- [What you are asked to do] Reproduce verbatim the lines of the material below, starting at the line with "Image resolution: width=602" and ending at the line with "Select the orange", both inclusive; skip the rest.

- [Data listing]
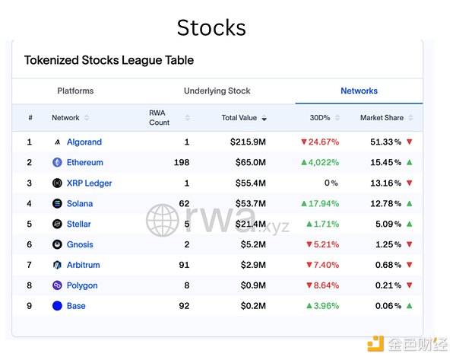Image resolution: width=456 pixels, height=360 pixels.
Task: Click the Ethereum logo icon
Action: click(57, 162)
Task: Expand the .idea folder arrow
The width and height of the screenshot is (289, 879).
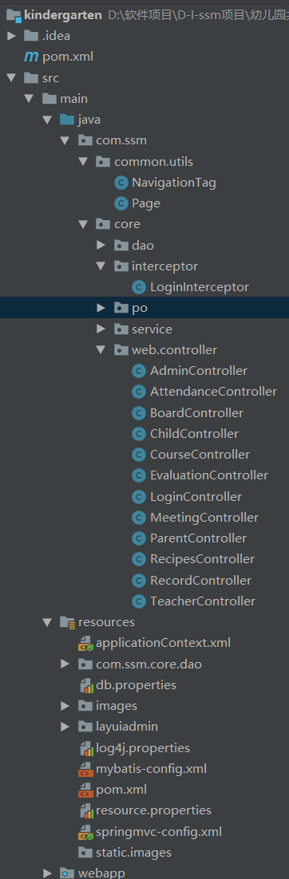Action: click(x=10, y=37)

---

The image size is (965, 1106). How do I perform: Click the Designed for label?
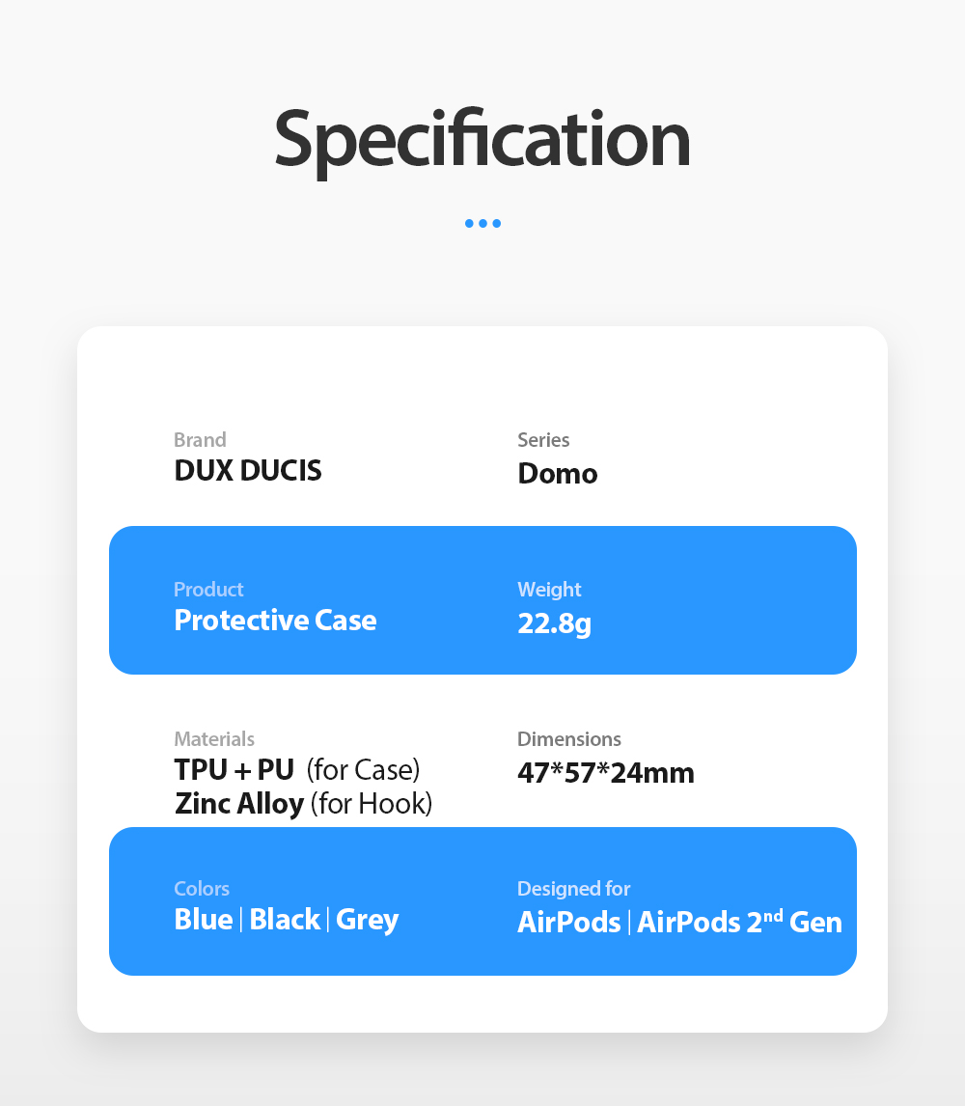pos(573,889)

==

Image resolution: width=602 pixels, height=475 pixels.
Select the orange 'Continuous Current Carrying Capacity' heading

- [Your solution]
Image resolution: width=602 pixels, height=475 pixels.
Select the orange 'Continuous Current Carrying Capacity' heading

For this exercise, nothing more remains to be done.